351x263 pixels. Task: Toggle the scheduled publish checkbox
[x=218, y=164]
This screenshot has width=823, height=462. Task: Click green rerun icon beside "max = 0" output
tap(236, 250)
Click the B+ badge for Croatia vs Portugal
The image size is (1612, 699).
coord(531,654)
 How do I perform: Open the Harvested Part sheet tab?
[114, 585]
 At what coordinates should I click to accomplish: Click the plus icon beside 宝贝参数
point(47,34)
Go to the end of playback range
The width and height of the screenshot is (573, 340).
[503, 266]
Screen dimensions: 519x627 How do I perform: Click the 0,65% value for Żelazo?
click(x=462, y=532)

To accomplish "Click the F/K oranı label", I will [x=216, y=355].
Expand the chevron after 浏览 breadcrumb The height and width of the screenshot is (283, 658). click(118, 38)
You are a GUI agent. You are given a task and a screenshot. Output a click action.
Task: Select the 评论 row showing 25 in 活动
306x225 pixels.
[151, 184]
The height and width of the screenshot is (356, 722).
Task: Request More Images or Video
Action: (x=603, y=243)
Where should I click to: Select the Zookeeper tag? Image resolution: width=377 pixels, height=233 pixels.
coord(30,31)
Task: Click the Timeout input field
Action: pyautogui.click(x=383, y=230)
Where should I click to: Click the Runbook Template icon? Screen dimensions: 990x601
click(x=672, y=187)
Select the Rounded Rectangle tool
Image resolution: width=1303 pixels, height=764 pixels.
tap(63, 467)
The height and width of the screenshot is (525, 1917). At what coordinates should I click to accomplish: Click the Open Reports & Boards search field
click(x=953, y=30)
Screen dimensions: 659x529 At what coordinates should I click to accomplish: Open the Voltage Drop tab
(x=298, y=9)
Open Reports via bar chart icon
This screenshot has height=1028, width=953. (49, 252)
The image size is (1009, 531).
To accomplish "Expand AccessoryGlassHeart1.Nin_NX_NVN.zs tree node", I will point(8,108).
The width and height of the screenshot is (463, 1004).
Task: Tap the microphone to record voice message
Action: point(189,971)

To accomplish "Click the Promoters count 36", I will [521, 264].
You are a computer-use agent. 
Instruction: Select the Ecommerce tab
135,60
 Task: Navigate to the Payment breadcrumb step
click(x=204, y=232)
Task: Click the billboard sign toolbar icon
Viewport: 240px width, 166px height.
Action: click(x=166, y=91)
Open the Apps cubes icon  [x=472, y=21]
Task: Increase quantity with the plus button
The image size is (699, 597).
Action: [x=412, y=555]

# What is being asked
Your answer should be the number of lines in the records that contain the word "agent", with nothing added.

# Answer space
2